Statement

 

To describe Poogy Bjerklie as a painter who works from observation is accurate, as far as it goes, but the statement is also somewhat misleading. The acute perceptions upon which her paintings depend have been completely internalized, transformed, and used freely. Bjerklie’s mysterious, intimate landscapes appear to be about places she knows well — almost certainly in her native Maine – filtered through memory and all-but transubstantiated in the process. At once dreamy and precise, her looming trees, moody skies and evocative reflections are completely convincing but apparently ephemeral. Everything seems about to dissolve in mist or to disappear if the moon goes behind a cloud. From a distance, these economical images, with their subdued colors and broad, soft-edged forms, can remind us of 19th century Romantic views of nature. From a closer viewpoint, they become entirely contemporary — minimal gatherings of loose, generous strokes and scrapes, energetically disposed on weathered boards. Only when we step away do these rough patches of light and dark become powerful suggestions of remembered landscapes, translated into a nearly abstract language of stroke and gesture.

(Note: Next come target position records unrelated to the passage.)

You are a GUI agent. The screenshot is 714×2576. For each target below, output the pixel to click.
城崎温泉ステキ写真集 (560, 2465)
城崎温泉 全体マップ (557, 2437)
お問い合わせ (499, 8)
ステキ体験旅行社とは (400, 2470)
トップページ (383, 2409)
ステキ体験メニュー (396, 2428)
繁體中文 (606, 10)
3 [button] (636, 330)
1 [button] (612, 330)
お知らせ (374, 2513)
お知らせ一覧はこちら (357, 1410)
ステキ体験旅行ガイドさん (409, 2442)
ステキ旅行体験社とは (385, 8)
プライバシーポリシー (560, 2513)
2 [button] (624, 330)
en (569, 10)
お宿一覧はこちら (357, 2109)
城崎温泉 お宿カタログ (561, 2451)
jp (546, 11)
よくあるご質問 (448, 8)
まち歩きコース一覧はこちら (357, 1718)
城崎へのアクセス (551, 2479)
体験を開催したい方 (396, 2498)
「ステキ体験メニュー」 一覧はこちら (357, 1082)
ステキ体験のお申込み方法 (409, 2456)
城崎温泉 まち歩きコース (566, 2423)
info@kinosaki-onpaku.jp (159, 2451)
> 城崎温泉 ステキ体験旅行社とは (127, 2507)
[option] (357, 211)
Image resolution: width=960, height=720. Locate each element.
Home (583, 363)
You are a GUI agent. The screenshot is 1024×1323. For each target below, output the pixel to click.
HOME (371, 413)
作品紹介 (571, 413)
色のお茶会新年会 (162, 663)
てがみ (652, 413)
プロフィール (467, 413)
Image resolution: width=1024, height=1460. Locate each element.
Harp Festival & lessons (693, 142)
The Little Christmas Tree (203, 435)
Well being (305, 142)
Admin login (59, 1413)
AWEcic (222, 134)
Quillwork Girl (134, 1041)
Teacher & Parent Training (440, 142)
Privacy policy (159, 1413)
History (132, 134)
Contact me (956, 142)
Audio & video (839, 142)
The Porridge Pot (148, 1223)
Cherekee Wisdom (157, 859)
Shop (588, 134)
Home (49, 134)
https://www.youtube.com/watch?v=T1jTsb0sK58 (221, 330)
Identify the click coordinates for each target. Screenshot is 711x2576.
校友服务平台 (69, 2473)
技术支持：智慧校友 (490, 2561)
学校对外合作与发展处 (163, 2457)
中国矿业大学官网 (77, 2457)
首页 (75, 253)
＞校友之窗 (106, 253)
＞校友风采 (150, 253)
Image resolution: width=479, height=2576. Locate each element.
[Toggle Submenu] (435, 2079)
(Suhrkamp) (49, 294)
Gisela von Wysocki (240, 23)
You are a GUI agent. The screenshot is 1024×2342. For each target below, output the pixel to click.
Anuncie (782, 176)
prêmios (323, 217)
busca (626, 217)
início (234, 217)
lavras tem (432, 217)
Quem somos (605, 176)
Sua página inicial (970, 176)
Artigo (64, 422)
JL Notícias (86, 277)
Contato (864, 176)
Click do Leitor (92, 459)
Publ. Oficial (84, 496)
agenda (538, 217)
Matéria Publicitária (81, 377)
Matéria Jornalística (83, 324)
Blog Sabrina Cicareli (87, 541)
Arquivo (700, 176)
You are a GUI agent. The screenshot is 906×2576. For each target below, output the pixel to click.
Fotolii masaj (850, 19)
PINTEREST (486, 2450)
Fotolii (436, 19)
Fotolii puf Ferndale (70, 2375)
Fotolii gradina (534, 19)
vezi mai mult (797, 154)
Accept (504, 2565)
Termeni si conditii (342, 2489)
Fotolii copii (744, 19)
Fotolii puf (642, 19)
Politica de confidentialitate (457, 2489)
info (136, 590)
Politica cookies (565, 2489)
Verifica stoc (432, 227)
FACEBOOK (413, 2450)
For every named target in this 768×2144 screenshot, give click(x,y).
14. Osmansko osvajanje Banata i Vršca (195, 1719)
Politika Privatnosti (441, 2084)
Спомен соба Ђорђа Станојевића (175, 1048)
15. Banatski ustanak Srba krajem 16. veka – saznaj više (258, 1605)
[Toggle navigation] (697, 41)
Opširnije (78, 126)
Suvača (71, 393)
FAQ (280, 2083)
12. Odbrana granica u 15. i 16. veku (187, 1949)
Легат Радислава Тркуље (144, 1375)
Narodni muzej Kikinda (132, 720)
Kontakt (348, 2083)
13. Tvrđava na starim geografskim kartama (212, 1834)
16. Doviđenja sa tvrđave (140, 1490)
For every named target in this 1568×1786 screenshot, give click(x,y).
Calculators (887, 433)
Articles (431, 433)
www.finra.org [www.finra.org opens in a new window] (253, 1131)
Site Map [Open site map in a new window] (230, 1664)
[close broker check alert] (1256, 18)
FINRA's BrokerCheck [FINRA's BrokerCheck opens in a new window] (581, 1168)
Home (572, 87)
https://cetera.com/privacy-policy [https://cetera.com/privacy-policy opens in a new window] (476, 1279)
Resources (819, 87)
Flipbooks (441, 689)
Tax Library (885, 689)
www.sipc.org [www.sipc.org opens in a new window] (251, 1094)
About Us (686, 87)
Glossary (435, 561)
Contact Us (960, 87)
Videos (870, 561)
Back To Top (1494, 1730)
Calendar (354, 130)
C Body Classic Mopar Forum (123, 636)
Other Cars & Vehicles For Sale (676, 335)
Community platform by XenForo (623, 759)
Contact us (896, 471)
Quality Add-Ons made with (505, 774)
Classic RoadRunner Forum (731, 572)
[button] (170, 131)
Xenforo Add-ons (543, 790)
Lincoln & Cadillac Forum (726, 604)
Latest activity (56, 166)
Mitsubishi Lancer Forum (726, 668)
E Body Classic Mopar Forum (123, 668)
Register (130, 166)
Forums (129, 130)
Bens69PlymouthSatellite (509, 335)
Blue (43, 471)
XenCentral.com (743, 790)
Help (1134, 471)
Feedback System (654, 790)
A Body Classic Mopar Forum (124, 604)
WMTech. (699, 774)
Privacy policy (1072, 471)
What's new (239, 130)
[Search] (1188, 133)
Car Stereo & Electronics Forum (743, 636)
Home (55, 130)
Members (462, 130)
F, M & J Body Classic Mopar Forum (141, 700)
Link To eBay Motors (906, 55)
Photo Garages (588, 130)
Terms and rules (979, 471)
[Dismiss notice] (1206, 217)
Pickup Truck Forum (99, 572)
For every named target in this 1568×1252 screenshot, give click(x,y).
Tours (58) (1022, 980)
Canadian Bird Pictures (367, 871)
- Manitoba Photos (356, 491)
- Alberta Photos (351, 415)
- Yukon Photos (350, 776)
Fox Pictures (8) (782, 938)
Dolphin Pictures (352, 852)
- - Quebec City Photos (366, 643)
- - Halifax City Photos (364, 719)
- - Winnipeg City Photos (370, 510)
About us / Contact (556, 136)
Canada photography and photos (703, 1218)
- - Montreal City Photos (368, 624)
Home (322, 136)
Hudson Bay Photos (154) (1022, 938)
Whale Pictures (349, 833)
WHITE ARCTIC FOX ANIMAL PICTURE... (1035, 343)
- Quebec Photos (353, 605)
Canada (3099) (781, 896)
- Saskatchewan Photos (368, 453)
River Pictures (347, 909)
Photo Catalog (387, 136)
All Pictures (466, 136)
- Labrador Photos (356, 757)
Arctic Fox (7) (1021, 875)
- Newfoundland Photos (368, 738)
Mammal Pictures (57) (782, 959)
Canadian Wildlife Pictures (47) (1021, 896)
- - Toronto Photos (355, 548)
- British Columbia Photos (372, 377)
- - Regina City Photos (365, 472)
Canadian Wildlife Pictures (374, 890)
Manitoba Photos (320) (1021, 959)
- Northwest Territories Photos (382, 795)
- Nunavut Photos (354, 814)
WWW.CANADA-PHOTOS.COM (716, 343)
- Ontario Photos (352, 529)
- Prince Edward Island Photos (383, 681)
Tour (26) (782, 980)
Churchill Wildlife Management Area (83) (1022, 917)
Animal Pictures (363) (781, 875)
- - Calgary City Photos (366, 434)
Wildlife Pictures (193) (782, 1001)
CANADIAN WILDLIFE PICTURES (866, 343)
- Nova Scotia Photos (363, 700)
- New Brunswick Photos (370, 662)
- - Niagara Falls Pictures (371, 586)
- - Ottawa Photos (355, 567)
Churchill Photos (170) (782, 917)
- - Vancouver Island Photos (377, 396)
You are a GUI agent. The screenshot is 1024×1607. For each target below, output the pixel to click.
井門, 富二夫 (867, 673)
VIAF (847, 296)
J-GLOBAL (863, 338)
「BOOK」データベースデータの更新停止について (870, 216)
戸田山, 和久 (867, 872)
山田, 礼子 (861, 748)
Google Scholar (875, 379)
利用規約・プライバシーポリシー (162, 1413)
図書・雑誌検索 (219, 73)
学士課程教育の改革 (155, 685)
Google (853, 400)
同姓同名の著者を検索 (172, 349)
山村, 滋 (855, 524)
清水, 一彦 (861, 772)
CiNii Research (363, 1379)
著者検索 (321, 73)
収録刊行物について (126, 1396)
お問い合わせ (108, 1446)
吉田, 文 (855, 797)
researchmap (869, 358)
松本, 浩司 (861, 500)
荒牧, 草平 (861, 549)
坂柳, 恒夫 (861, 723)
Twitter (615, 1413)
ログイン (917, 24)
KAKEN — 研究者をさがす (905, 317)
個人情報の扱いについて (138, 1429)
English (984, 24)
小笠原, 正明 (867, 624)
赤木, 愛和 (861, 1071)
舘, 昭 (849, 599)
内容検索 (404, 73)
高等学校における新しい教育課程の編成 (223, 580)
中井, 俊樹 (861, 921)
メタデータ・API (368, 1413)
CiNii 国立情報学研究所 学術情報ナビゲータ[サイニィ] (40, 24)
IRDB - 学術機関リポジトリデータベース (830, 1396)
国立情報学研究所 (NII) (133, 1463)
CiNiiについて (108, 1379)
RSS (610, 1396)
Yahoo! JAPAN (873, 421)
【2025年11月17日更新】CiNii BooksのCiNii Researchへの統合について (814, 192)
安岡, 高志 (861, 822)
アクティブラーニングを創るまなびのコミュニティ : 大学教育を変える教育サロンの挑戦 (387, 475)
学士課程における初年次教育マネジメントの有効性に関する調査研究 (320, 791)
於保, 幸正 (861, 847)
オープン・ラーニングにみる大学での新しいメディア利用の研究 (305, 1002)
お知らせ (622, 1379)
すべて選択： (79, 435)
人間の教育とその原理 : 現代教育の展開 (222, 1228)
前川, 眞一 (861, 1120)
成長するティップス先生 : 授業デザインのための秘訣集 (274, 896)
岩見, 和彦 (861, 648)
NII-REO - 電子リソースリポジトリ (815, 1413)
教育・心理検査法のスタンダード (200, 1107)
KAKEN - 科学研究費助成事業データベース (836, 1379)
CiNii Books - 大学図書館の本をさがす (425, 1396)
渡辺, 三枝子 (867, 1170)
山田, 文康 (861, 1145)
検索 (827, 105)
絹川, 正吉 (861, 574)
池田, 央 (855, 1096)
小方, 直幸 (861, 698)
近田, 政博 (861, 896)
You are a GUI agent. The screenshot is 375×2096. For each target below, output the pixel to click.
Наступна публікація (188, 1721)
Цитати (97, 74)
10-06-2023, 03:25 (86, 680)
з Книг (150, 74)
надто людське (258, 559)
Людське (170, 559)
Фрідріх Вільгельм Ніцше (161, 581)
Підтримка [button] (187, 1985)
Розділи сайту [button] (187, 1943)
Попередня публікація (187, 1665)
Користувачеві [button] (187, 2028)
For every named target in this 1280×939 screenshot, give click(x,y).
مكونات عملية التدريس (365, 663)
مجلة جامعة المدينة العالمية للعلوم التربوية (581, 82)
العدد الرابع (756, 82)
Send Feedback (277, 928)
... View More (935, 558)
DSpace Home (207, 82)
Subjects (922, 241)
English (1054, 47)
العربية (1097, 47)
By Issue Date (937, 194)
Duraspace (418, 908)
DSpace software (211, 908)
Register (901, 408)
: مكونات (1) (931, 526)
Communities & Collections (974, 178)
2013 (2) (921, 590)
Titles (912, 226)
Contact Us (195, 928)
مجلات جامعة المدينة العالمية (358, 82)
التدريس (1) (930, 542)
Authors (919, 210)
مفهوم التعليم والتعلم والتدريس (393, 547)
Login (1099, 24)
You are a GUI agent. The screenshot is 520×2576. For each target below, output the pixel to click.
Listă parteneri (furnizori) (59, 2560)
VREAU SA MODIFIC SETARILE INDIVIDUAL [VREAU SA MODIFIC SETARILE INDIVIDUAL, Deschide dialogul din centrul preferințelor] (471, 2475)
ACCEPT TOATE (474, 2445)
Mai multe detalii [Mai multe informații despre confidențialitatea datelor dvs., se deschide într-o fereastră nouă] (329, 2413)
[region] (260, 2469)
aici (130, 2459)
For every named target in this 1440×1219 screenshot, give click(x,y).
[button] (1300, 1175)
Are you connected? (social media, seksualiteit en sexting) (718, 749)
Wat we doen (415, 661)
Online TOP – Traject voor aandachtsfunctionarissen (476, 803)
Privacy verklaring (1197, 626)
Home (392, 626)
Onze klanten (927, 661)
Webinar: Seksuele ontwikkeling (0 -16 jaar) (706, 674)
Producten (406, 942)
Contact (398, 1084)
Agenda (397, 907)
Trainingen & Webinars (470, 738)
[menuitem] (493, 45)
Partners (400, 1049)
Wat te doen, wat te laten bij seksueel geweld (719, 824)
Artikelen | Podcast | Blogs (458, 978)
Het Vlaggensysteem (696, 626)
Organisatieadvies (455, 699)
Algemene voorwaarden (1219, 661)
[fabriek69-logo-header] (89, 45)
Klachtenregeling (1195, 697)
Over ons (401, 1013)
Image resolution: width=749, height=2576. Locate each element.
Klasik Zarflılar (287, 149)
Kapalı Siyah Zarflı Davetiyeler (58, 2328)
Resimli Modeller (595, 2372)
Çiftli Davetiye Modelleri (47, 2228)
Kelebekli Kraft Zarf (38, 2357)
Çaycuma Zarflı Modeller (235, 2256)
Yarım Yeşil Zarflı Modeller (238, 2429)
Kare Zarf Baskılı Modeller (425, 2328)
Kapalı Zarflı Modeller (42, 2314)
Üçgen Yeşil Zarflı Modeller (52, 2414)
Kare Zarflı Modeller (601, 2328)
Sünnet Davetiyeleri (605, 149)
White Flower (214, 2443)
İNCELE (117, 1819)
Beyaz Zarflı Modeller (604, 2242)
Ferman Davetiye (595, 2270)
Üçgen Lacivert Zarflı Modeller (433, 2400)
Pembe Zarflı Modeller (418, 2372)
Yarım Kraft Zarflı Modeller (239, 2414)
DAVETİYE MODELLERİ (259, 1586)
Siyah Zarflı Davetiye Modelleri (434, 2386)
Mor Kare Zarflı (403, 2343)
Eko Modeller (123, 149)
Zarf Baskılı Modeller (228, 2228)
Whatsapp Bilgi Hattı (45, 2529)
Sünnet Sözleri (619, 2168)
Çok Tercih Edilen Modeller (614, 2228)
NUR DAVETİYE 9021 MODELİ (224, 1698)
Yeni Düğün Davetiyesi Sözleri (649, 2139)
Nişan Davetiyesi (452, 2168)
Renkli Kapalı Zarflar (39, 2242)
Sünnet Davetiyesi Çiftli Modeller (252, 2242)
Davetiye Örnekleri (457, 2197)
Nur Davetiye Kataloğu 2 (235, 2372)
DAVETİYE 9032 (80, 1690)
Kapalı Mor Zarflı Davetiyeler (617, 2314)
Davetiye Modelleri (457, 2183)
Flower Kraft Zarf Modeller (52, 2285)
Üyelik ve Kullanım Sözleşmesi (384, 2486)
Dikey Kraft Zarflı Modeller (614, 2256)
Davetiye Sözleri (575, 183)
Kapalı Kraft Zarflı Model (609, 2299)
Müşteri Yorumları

The best of Bjerklie’s evocative views recall Denis Diderot’s description of the work of his friend, Jean-Baptiste-Siméon Chardin, written, astonishingly, in 1765: “…one can’t make things out from close up, while as one moves away the object coalesces and finally resembles nature; and sometimes it affords as much pleasure from close up as from a distance.” This approach may not be as radical today as it was in the 18th century, but Bjerklie’s strongest, eye-testing works make it clear that it can still provoke intriguing, poetic pictures.